Do not contaminate the reagents with bacteria, viruses, or nucleases. Use disposable pipets and nuclease-free pipet tips to remove aliquots from reagent bottles.

preparation procedure:

Working Solution Preparation

FPKT001.0025-25 preps

Add 5 ml absolute ethanol to STD4 Buffer Bottle.

Add 24 ml of absolute ethanol to the Wash Buffer Bottle.

FPKT001.0050-50 preps

Add 10 ml absolute ethanol to STD4 Buffer Bottle.

Add 48 ml of absolute ethanol to the Wash Buffer Bottle.

FPKT001.0100-100 preps

Add 20 ml absolute ethanol to STD4 Buffer Bottle.
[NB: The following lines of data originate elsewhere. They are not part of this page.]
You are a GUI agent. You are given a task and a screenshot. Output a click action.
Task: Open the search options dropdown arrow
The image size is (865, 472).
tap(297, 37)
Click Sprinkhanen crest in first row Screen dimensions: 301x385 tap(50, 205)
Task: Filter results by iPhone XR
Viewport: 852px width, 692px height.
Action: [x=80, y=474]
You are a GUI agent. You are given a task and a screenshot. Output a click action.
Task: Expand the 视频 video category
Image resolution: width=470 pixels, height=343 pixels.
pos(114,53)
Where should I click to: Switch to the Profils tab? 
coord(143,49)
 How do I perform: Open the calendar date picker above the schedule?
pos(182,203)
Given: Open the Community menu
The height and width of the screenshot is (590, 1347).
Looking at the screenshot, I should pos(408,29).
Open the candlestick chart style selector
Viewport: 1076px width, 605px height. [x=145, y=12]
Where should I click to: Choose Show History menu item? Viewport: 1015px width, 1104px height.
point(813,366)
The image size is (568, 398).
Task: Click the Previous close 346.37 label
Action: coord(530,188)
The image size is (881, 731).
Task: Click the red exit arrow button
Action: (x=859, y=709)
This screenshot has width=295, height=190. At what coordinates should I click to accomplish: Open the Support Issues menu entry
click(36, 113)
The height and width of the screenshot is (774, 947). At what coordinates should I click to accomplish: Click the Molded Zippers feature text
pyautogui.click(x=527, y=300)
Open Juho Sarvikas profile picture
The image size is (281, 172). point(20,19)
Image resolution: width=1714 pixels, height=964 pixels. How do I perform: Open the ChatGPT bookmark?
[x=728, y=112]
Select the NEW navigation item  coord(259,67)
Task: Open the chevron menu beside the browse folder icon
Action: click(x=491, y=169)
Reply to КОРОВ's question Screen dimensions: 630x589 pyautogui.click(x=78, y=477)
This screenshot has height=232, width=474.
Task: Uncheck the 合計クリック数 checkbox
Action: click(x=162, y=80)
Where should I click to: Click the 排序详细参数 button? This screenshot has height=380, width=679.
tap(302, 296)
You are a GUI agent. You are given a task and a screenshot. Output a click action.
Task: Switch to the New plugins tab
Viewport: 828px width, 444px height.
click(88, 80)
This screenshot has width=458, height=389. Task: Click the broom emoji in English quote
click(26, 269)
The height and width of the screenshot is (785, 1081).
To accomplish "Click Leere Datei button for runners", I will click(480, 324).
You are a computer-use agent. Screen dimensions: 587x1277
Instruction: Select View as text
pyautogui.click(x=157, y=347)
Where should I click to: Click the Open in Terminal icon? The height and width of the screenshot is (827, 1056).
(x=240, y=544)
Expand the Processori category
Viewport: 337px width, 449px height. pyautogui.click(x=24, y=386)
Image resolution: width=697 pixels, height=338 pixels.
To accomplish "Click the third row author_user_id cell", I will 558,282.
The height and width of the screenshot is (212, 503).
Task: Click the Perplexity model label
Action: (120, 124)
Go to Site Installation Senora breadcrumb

Add 48 ml of absolute ethanol to each Wash Buffer Bottle.

Please note that the Ethanol concentration of STD4 Buffer and Wash Buffer may decrease during long-term storage resulting in a drop-down of the final DNA yield.

before starting Incubate the Elution buffer at 70 ° C until the end of the protocol to obtain the maximum yields.

Protocol

1. Sample preparation

Add 250 mg of stool sample to a 2ml microtube And then Add 2 beads into the 2ml microtube.

If the sample is dry, reduce the sample size to ≤ 50 mg.

If the sample is liquid, add 200 μl 2ml microtube.

2. Add 1ml STD1 Buffer to the 2ml microtube. Vortex at maximum speed for 2 minutes (Make sure stool sample is homogenized completely). Incubate at 70 °C for 15 min, with gentle shaking by hand every 5 min.
3. Centrifuge at 4°C for 5min at 16,000×g. Transfer the supernatant to a new 2-ml microtube.
4. Add 300 μl STD1 Buffer to the microtube and Vortex at maximum speed for 2 minutes. Incubate at 70 °C for 15 min.
5. Centrifuge at 4°C for 5min at 16,000×g. Transfer the supernatant to a new 2-ml microtube.
6. Add 300 μl of STD2 Buffer to the sample. mix well, and incubate on ice for 5 min. Centrifuge at full speed (~16,000 x g) for 10 minutes.
7. Transfer 400 μl of the supernatant into a new 2ml microtube.
8. Add 2 μl of RNase A to the sample. mix well, and incubate at 37 °C for 15 min.
9. Add 200 μl STD3 Buffer and 200 μl Isopropanol to the sample. mix well.
10. Transfer 800 μl of supernatant into a DNA spin column assembled in a clean collection tube (provided). Centrifuge at 10000×g for 1 min at room temperature. Discard flow through.
11. Add 500 μl STD4 to the spin column and centrifuge at 10000×g for 1 min. Discard flow through.
12. Add 700 μl wash buffer to the spin column and centrifuge (10000×g, 1 min). Discard flow through.
13. Centrifuge the DNA spin column at 10000×g for 3 min to remove residual ethanol.
14. Place the DNA spin column into the clean new microtube. Add 30 μl of pre-warmed Elution Buffer or sterile DDW directly onto the column membrane and stand for 1 min. Centrifuge at 10000×g for 1 min.
15. Add another 30 μl pre-warmed Elution Buffer or sterile DDW directly onto the column membrane and stand for 1min. Centrifuge at 10000×g for 1 min.
16. Check 7 μl of extracted DNA by 0.5 % agarose gel electrophoresis. Store DNA at -20˚C.